West Virginia Lemon Law Chapter 46a, 6A 1-9
CHAPTER 46A, ARTICLE 6A
CONSUMER PROTECTION–NEW MOTOR VEHICLE WARRANTIES
West Virginia Lemon Law 46A-6A-1. Legislative declarations
- The Legislature hereby finds and declares as a matter of public policy that the purpose of this article is to place upon the manufacturers of motor vehicles the duty to meet their obligations and responsibilities under the terms of the express warranties extended to the consumers in this state. The Legislature further finds as a matter of public policy that the manufacturer shall bear the total cost of performing any duty or responsibility imposed by their warranties and the provisions of this article.
- The Legislature further finds that any agreement under the provisions of article six-a, chapter seventeen-a of this code, or any agreement hereafter amended or entered into between a dealer and manufacturer which would transfer to the dealer any duty, or all or any part of the cost of performing any duty imposed on the manufacturer by the provisions of this article, or which would directly or indirectly charge the dealer for or reduce the payment or reimbursement due the dealer for performing work or furnishing parts required by this article to be provided by either the dealer or manufacturer, so as to shift to the dealer all or any part of the cost of the manufacturer’s compliance with this article, to be against public policy, void and unenforceable.
West Virginia Lemon Law 46A-6A-2. Definitions.
- “Consumer” means the purchaser, other than for purposes of resale, of a new motor vehicle purchased in this state, used primarily for personal, family or household purposes, a person to whom the new motor vehicle is transferred for the same purposes during the duration of an express warranty applicable to the motor vehicle and any other person entitled by the terms of the warranty to enforce the obligations of the warranty;
- “Manufacturer” means a person engaged in the business of manufacturing, assembling or distributing motor vehicles, who will, under normal business conditions during the year, manufacture, assemble or distribute to dealers at least ten new motor vehicles;
- “Manufacturer’s express warranty” and “warranty” mean the written warranty of the manufacturer of a new motor vehicle of its condition and fitness for use, including any terms or conditions precedent to the enforcement of obligations under that warranty; and
- “Motor vehicle” means any passenger automobile sold in this state, including pickup trucks and vans subject to registration as a Class A motor vehicle under the provisions of article ten, chapter seventeen-a of this code, and any self-propelled motor vehicle chassis of motor homes sold in this state subject to registration as and Class A or Class B motor vehicle under the provisions of article ten, chapter seventeen- a of this code.
West Virginia Lemon Law 46A-6A-3. Manufacturer’s duty to repair or replace new motor vehicles.
- If a new motor vehicle purchased in this state on or after the first day of January, one thousand nine hundred eighty-four, does not conform to all applicable express warranties and the consumer reports the nonconformity to the manufacturer, its agent or its authorized dealer during the term of the express warranties or during the period of one year following the date of original delivery of the new motor vehicle to a consumer, whichever is the later date, the manufacturer, its agent or its authorized dealer shall make the repairs necessary to conform the vehicle to the express warranties, notwithstanding the fact that the repairs are made after the expiration of the warranty term.

DATA FOR THIS EXERCISE:
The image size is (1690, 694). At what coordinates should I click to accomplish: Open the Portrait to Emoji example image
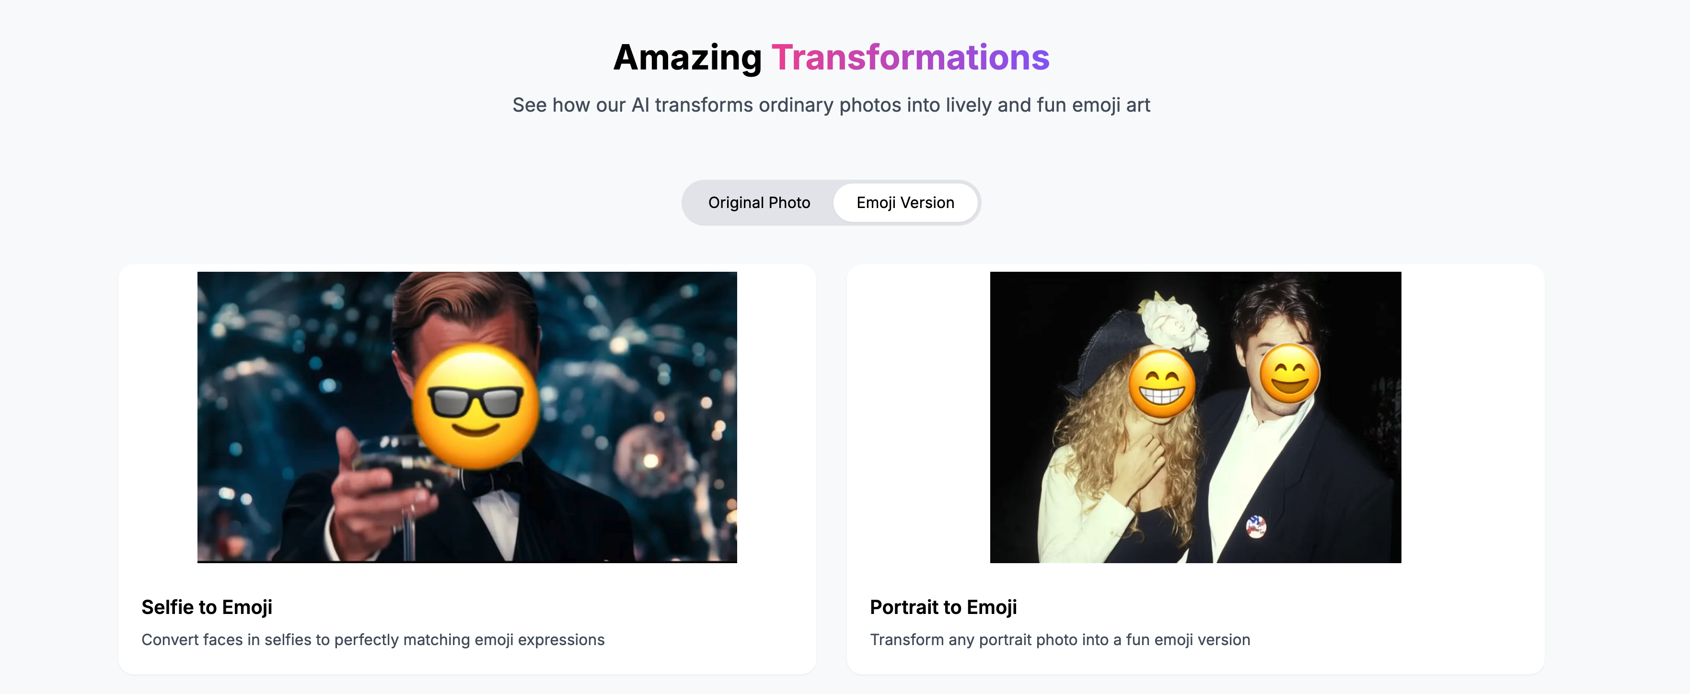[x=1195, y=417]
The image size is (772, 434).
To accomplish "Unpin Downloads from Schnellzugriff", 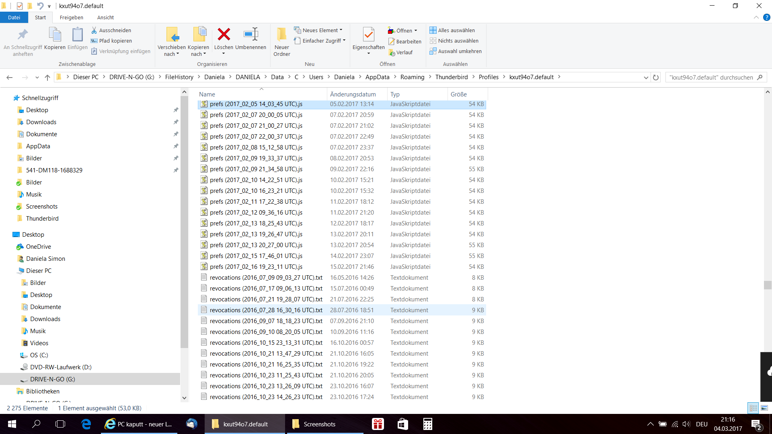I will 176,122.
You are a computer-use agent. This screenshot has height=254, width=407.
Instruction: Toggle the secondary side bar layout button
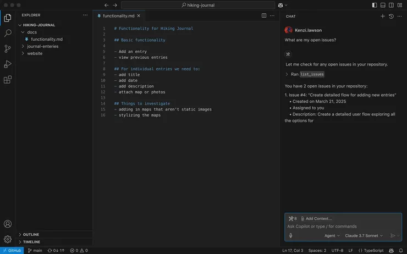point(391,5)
==
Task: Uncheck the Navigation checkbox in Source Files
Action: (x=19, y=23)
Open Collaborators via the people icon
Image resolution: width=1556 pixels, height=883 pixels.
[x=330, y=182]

PROBLEMS TO WORK ON:
A - Under the lemon law text, how many new motor vehicles must a business distribute to dealers in a year to count as a "Manufacturer"?
B - Find every line in the entries that contains the string "size", matching case exactly, and copy each of those lines.

RESULTS OF THE TASKS:
A - At least ten new motor vehicles.

B -
The image size is (1690, 694). At what coordinates should I click to accomplish: Open the Portrait to Emoji example image
The image size is (772, 434).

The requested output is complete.